> _Stored records_:
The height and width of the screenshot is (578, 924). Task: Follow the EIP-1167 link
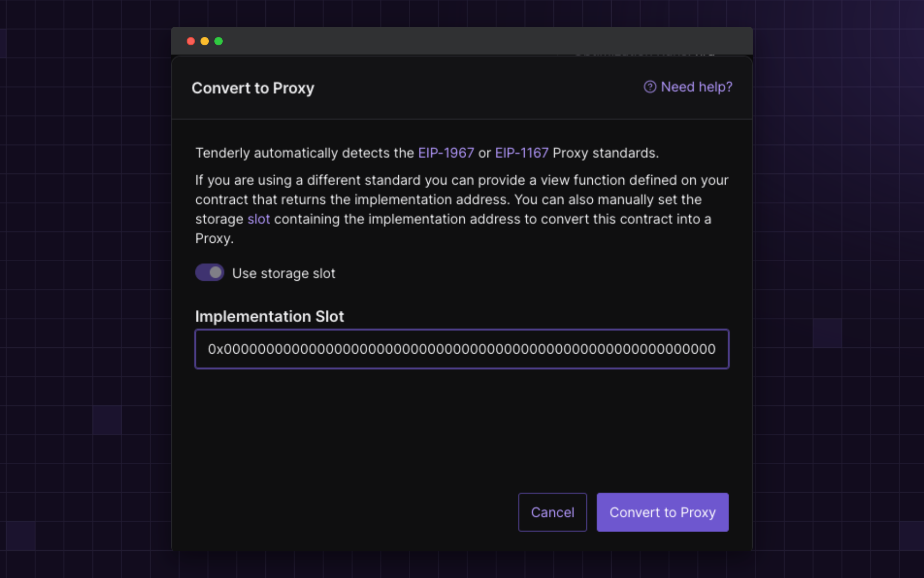pyautogui.click(x=521, y=153)
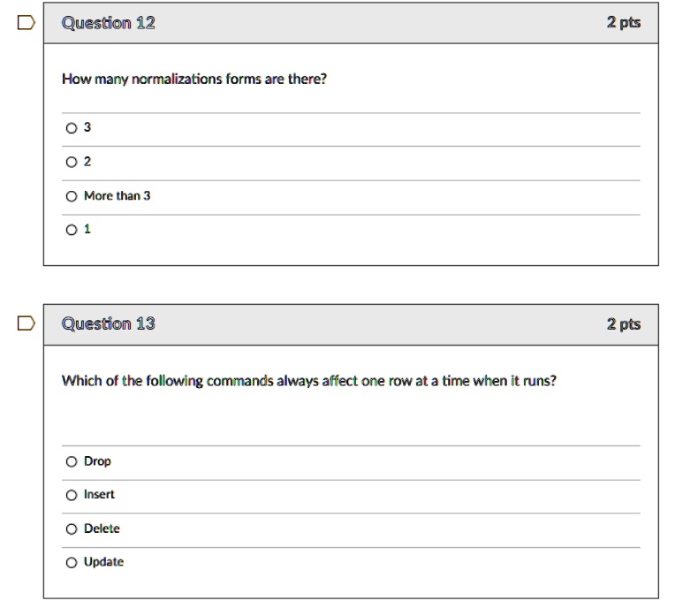Select answer 1 for normalization forms
The width and height of the screenshot is (675, 616).
(x=72, y=230)
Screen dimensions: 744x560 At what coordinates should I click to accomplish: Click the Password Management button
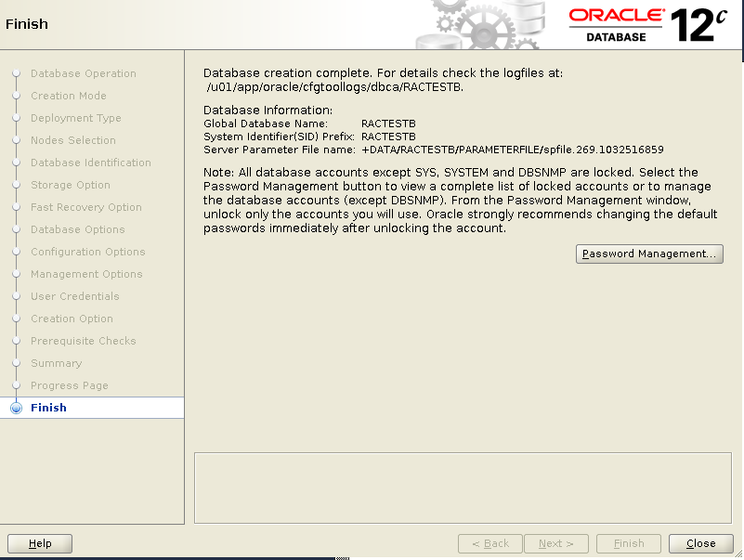(x=649, y=254)
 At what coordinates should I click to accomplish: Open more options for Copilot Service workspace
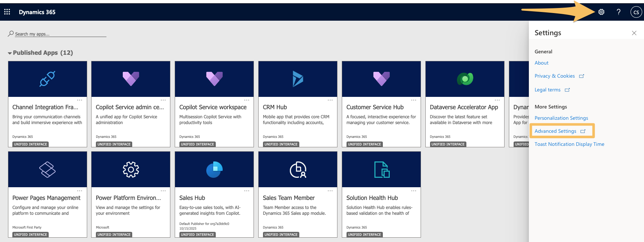pos(247,100)
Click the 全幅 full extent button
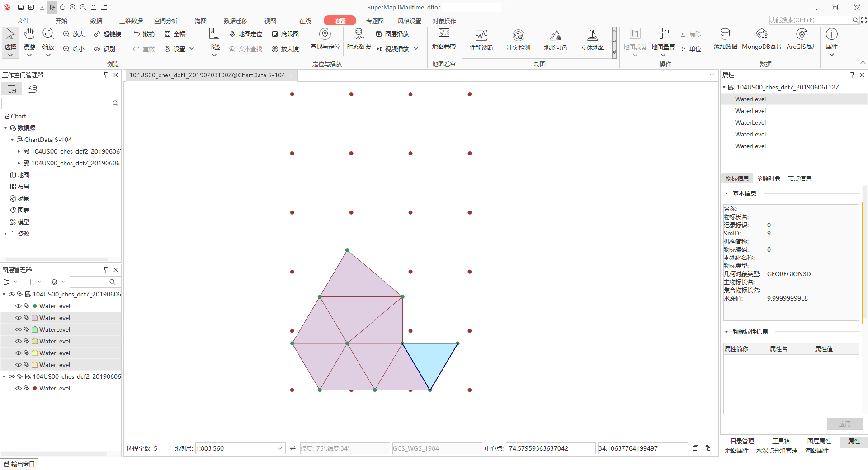The height and width of the screenshot is (470, 868). [175, 34]
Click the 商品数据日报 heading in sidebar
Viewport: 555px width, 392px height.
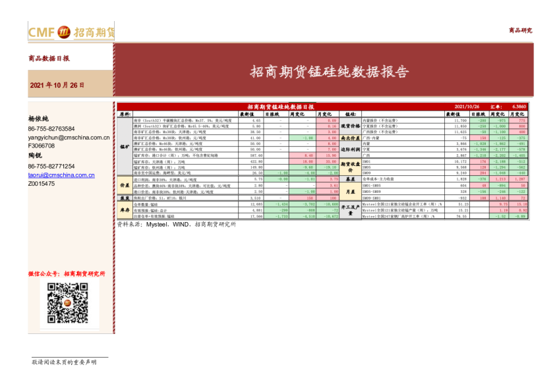point(48,59)
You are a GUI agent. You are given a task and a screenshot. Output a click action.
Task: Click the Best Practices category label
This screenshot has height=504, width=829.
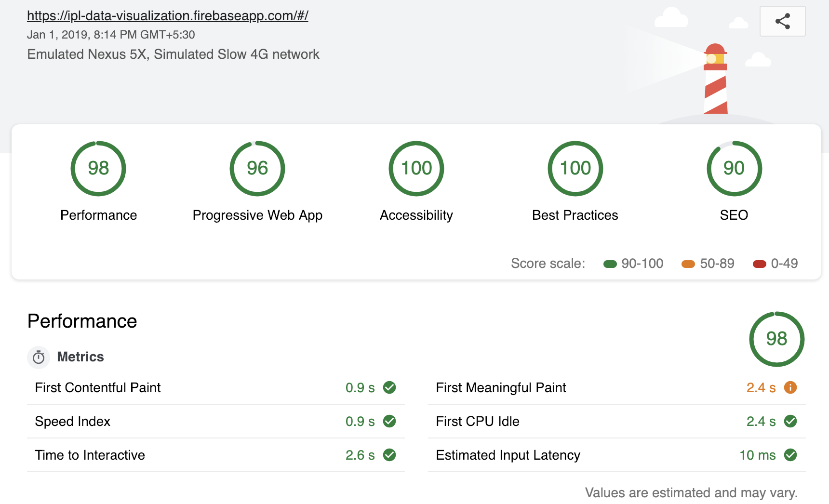[x=575, y=215]
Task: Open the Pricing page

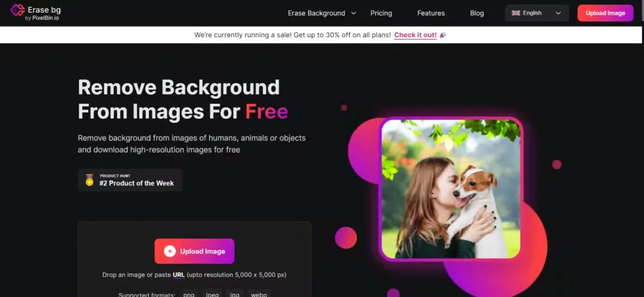Action: [381, 13]
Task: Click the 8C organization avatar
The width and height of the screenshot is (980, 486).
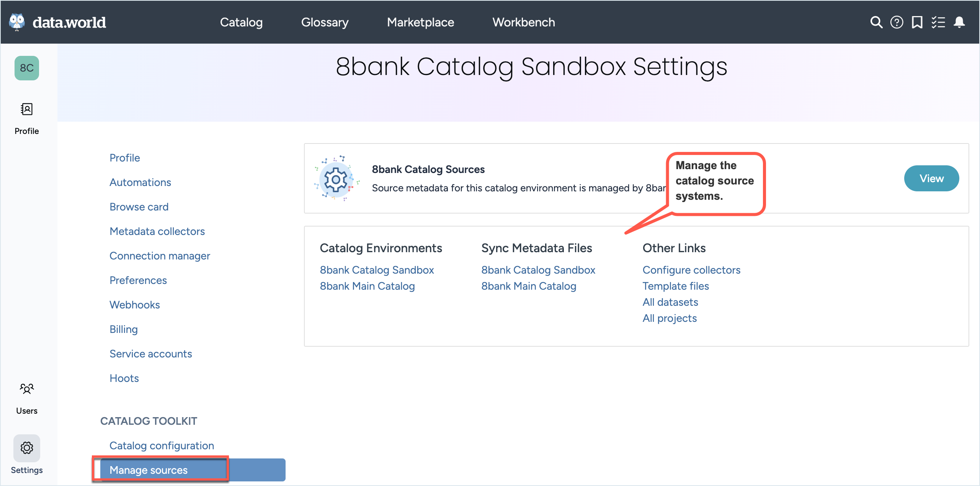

> _Your goal_:
Please write out exactly the lines starting at the one that contains "Screen dimensions: 744x560" and ending with the final line of the entries, both ends included. Do not write out any pictures.

> _Response box_:
Screen dimensions: 744x560 At what coordinates should I click to accomplish: Click the Password Management button
(x=649, y=254)
 At what coordinates should I click to accomplish: Open more options for Copilot Service workspace
pos(247,100)
Click the 全幅 full extent button
The height and width of the screenshot is (470, 868). [175, 34]
Click the 商品数据日报 heading in sidebar
Viewport: 555px width, 392px height.
point(48,59)
You are a GUI agent. You are given a task and a screenshot. Output a click action.
Task: Click the Best Practices category label
This screenshot has height=504, width=829.
[x=575, y=215]
Task: Open the Pricing page

Action: [381, 13]
Task: Click the 8C organization avatar
The width and height of the screenshot is (980, 486).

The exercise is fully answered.